Pagoの部屋

ようこそPagoの部屋へ。管理人は、とっくに3人の子育てを終えたアラフィフ主婦です。大好きな絵本や食べること、そして心に沁みたことなどを記事にして綴っています。

整える

気まぐれに起き抜けから本棚の整理をしました。最初は傾いている本を直したり、ついずぼらで横入れにしていた本を立てるくらいのつもりでした。けれど、ついで、ついでに本を並べ替えていると、「この本、たぶん読み返さないよね」と思うものが数冊ありました。

 

「たぶん読み返さないよね」は、これまでも思ってきたことだけど、もしかしたら読みたくなる日が来るかもと考えたり、誰かが(友人など)読みたいと言ったときに「わたし、その本もってるよ」と言ってみたくて残しておいた気がします。

 

だけど、もし読み返したくなったなら、その時に買いなおしたり借りたりすればいいのだと、本棚から抜き取ってみました。冊数は、23冊。BOOKOFFに持っていくか、誰かに貰ってもらうか……。本たちの行先を考えなくてはなりません。ガラス戸を閉めて眺めると本棚が少しスッキリして、いい感じになりました。

 

どんな本も「わたしの本」となれば、手放すときは少し寂しいです。なのでこの1年ほどは図書館利用ばかりで、本を購入することは控えています。どうしても新刊が読みたいときは買ったりもしますが、長く手元に置くことは、ほどんどありません。新刊は貰い手が多いですから。こんな風に本に対してドライになれたのは50代前後のことで、わりと最近のことなのです。

 

過去に大掛かりな本の断捨離をして、その喪失感に軽いうつ状態となり寝込んだことがあります。手放すときは、それほどの喪失感を感じるなんて想像できなかったのです。5年ほど前の話になります。数十年の月日を経て増え続けた本の数はかなりの量で、天井から床までの高さで壁一面に作りつけた本棚に収まりきらないほどありました。
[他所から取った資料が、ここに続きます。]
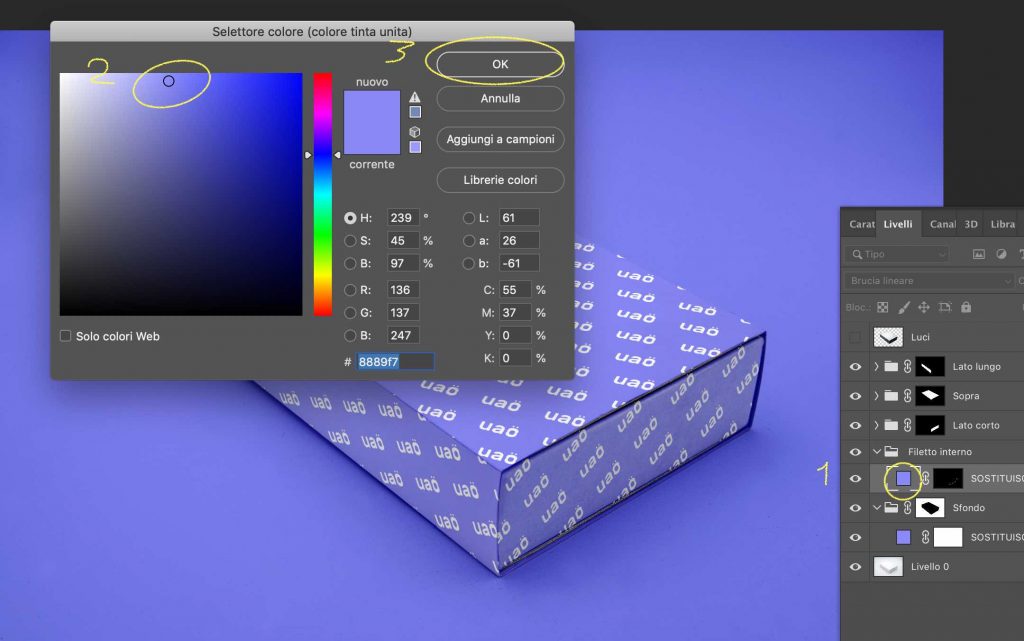Select the S saturation radio button
This screenshot has height=641, width=1024.
coord(350,240)
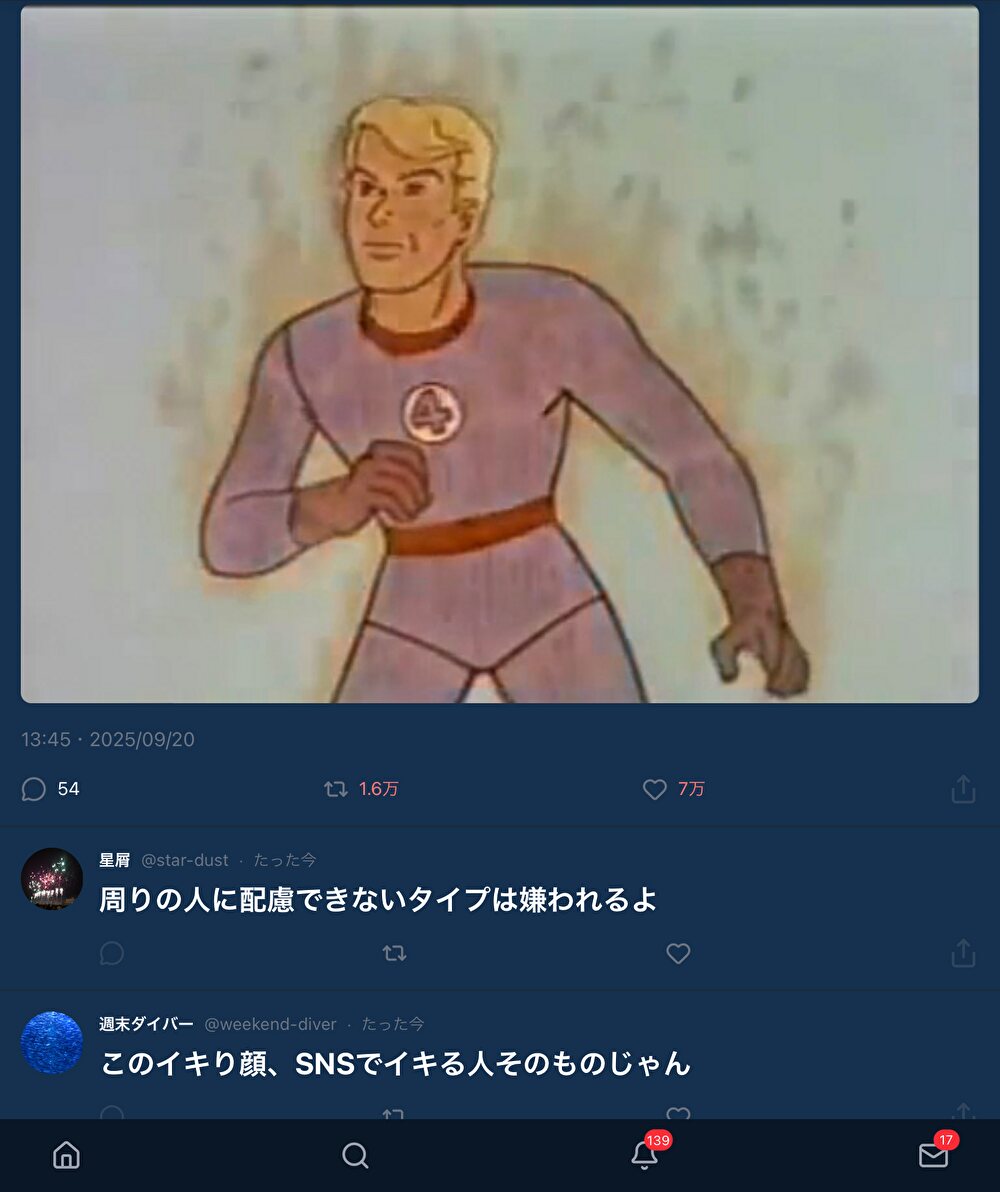Open the Home tab in bottom navigation

tap(66, 1155)
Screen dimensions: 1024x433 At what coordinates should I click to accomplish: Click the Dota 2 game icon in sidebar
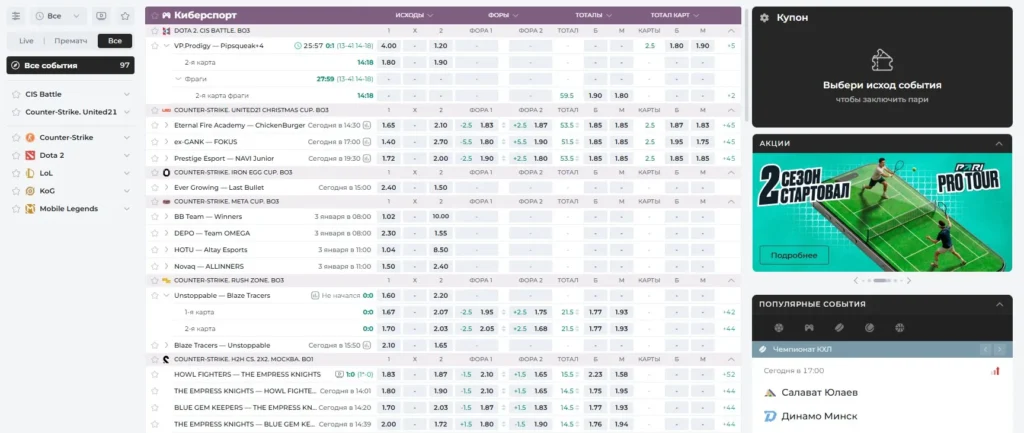(x=30, y=155)
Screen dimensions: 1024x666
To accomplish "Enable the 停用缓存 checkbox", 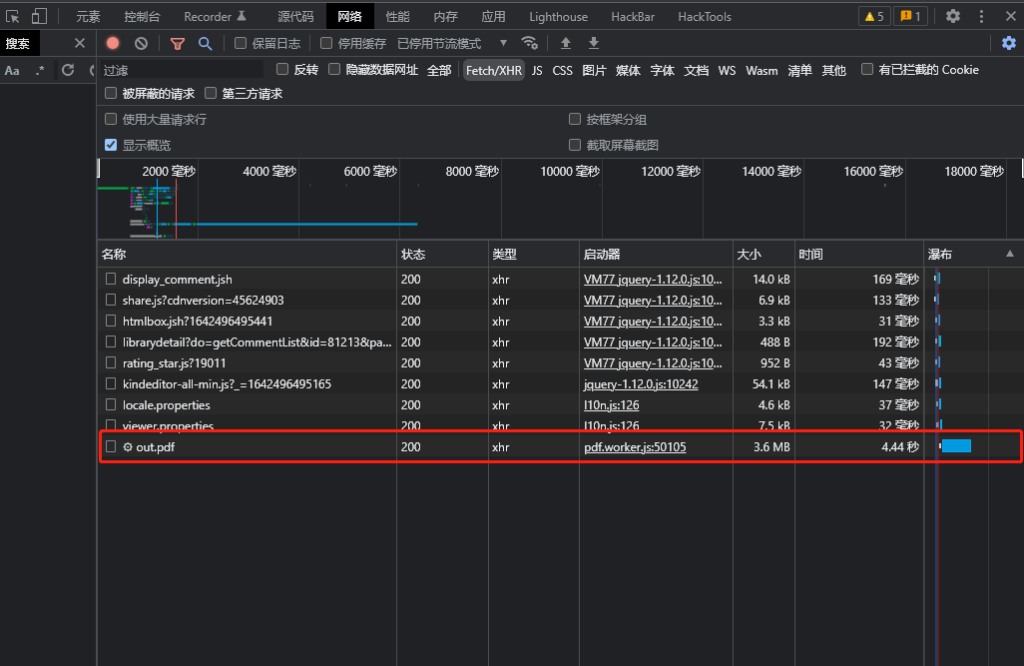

他の部屋に家具として置いてある本棚にも本は、詰まっていたのです。

 

そんな本の9割以上を手放したのです。

 

手放す決心をするまでは結構な時間が必要でした。でも、家族で暮らすこの家で、わたしの本がスペースを取りすぎていることは、ずっと気にはなっていたのです。

 

30年以上かけて読んできた本を、もしすべて読み返すなら、ざっくり考えても30年の日々が必要です。視力も年齢を重ね読書のスピードも読書量も衰えてきているのだから、読まない本は、場所をとるだけの紙の束なのだと自分に言い聞かせて。新しい本は、日々、発行されてもいるのだからと言い聞かせて。

 

本たちの姿が消えて、押し寄せてきた喪失感や悲しみは、今も思い出せば、かすかに心は疼きます。ほんの、かすか、ですけども。

 

5年ほど前の数か月は、あの本は…と思い出しては心が痛み涙ぐんでしまうことも多かったです。情けないことに娘のまえでもぽろぽろ涙をこぼしてしまうほどにです。それでも、流れる時間の「とき薬」とはありがたいもので、かつて持っていた本への執着は薄らぎ、ゆっくり心の痛みも癒されていきました。そして読み終わった本との別れに対する免疫もでき本との付き合い方も変わったように思います。

 

自分のものにしないこと。執着しないこと。手放すこと。どうしても思い入れのあるものだけを残すこと。やっと、狭いわが家での本との付き合い方がわかるようになりました。きっと、本に限らず形あるものに対しても……。

 

ここ数日、ぶり返した暑さに体調も心もバランスを崩していましたが、今朝はいくらか整ってきたような感じです。ゆるく読める本を、休み休み、まったりと読んで過ごしたこともありますが、傾いていた本たちを並べ替えたせいかもしれません。このあとは冷蔵庫の整理をして、食材を使い切る献立を考え、らにスッキリしたいなと、思ったりしています。

 

まったく、わたしごとだけの記事となりました。。。